# Unterschied Score zu Soundtrack



## Lios Nudin (25. November 2011)

Hallo Community,

ich habe folgende Erklärung gefunden:



> Wesentliches Merkmal des Scores ist, dass er  meist nur von einem einzigen Komponisten komponiert wurde. Er hat oft  ein Leitmotiv, das sich variiert durch die gesamte Hintergrundmusik des  Films zieht, oft orchestral. Beispiel für einen berühmten Score ist die  Filmmusik von Star Wars.
> 
> Der Soundtrack hingegen ist meist mit Gesang verbunden und stammt von verschiedenen Interpreten.


Ich hab noch ein paar Fragen:

1.) Ist der Score exakt das, was man im Film zu hören bekommt?

2.) Wenn Frage 1.) zutrifft, ist jedes Lied dann in voller Länge im Film vertreten oder nur in geschnittenen Fassungen, je nachdem wie lange die Szene im Film eben mit Musik untermalt wird?

3.) Entspricht die Reihenfolge der Tracklist des Scores exakt der Reihenfolge, wie die Lieder im Film zu hören sind?

4.) Welchen Bezug hat dann der Soundtrack zum Film, denn nach der Erklärung von oben ist ja nur der Score im Film vertreten?

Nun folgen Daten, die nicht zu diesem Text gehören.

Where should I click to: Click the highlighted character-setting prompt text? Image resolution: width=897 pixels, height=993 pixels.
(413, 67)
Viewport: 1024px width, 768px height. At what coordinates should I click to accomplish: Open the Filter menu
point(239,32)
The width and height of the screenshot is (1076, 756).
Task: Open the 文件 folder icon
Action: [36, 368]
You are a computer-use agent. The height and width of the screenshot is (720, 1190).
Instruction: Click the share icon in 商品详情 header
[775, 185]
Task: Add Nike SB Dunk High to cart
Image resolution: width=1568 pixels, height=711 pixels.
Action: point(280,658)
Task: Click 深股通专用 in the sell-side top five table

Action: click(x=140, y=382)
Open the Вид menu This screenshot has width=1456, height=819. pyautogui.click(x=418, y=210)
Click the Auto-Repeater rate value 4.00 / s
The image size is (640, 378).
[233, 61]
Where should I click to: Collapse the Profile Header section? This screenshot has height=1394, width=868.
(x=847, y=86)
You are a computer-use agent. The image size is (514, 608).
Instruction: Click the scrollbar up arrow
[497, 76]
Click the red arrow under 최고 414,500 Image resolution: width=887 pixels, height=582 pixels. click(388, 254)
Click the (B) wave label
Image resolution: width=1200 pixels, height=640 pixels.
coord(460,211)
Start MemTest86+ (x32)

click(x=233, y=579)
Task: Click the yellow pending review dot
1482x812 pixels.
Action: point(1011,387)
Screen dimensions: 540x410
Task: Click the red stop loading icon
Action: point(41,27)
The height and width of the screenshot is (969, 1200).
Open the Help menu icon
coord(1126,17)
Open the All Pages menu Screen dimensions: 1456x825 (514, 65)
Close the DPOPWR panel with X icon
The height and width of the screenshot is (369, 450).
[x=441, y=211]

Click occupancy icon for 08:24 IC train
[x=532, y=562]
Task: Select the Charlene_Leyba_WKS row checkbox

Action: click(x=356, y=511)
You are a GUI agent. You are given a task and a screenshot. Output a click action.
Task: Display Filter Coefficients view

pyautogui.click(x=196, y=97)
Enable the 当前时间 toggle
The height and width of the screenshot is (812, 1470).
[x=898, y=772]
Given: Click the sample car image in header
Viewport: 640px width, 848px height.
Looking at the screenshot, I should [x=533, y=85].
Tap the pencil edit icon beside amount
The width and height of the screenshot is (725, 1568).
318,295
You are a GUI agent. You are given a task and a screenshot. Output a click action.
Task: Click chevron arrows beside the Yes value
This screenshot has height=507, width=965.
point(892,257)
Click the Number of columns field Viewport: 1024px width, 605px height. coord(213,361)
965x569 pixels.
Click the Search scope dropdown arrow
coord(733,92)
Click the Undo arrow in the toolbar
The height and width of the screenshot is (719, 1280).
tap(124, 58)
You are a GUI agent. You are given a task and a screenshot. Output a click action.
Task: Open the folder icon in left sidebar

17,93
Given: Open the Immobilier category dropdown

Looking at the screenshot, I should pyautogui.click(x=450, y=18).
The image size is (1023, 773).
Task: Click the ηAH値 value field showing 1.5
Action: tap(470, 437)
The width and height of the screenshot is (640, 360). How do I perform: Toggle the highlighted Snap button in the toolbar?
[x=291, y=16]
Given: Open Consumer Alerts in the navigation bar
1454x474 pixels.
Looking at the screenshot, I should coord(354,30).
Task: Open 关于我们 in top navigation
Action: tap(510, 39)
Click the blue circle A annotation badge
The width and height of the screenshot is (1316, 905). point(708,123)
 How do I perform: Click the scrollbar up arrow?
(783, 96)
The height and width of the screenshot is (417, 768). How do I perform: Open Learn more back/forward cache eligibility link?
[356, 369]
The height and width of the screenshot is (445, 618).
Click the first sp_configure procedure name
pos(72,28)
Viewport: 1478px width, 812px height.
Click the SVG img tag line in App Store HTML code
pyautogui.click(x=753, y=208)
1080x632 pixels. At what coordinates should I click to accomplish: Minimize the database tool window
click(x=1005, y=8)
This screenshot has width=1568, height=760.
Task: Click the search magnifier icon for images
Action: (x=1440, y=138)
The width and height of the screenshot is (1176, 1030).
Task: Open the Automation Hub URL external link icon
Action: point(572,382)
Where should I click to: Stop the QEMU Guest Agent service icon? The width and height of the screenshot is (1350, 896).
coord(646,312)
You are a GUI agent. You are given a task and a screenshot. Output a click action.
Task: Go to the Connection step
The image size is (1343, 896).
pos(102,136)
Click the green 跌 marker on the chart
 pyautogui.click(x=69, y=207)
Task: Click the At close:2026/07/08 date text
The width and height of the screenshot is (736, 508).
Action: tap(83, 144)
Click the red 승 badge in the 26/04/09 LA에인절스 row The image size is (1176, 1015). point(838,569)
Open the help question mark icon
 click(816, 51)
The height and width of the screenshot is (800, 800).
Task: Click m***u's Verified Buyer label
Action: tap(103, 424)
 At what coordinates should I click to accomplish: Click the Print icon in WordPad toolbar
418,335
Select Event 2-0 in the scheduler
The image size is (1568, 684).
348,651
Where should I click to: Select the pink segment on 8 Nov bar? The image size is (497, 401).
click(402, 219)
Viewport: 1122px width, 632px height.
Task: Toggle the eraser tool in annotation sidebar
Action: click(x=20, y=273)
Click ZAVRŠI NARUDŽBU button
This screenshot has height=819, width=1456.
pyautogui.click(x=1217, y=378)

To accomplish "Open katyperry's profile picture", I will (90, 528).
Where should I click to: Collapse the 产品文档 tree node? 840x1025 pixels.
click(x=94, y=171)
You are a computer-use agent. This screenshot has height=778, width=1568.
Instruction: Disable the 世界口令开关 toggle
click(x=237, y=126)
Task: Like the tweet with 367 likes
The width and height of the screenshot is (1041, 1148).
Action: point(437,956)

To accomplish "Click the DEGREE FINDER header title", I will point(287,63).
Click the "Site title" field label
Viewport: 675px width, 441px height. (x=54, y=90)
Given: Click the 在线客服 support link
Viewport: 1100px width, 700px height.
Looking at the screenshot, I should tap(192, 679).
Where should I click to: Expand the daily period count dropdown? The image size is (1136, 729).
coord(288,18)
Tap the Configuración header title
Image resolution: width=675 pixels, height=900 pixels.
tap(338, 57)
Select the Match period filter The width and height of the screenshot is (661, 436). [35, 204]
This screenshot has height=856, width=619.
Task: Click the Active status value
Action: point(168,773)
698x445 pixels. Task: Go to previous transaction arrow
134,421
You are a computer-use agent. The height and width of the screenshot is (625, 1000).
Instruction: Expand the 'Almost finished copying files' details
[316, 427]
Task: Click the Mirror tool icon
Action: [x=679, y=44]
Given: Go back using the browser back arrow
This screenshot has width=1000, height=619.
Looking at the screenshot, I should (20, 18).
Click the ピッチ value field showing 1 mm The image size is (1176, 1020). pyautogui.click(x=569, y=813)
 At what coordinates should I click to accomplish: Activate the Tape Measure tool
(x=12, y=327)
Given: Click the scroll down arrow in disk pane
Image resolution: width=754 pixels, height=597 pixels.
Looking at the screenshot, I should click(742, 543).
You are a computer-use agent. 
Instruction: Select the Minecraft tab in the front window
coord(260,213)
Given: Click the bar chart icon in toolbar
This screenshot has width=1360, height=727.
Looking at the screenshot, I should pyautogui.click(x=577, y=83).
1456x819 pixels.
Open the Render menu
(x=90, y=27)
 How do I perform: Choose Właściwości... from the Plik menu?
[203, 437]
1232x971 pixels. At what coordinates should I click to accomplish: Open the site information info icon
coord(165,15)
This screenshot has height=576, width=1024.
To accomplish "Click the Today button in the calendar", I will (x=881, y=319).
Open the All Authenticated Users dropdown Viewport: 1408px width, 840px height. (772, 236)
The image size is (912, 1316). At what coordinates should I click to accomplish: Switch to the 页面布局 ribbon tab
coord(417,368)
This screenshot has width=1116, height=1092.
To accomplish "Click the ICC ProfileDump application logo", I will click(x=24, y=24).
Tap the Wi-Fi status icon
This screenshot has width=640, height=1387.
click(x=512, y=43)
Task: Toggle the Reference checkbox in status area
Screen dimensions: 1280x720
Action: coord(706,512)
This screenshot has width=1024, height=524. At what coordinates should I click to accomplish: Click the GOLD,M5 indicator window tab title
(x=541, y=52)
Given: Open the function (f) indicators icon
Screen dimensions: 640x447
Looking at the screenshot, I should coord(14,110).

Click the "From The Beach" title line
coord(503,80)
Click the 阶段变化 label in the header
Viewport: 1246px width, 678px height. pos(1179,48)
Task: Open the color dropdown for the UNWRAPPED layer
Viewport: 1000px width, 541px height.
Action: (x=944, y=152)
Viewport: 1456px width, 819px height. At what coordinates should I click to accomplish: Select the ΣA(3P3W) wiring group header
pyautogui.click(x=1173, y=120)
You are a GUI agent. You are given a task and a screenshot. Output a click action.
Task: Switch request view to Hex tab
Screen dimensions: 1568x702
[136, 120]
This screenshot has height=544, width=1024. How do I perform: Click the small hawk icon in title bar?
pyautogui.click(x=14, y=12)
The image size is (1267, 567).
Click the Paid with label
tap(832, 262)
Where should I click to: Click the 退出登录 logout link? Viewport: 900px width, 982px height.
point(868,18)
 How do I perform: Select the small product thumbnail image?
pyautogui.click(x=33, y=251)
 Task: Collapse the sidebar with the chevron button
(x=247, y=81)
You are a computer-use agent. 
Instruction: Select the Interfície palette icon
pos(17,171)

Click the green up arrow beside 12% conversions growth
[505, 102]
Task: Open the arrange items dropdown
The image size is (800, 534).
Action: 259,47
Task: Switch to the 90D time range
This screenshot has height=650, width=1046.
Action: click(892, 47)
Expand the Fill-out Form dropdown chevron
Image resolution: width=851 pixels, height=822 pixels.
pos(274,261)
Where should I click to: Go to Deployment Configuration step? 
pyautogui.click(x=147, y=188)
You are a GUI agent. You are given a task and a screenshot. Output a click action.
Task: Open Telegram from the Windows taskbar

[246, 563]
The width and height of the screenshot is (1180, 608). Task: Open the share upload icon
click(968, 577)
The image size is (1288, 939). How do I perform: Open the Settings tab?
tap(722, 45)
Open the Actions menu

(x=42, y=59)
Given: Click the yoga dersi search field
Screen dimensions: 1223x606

Ich hab jetzt kein konkretes Beispiel, aber eigentlich hab ich auch schon in einem Film Musik mit Gesang gehört, das Lied war aber dann nicht auf dem Score, sondern auf dem Soundtrack vertreten.

5.) Auffallend ist auch, dass sich beim Score und Soundtrack die Anzahl der Tracks, deren Länge und die Titel stark unterscheiden. Die Anzahl der Titel auf dem Score ist oft größer, dafür sind die Tracks von der Laufzeit deutlich kürzer.

Das hat sicher auch etwas mit den Fragen 1.) bis 4.) zu tun.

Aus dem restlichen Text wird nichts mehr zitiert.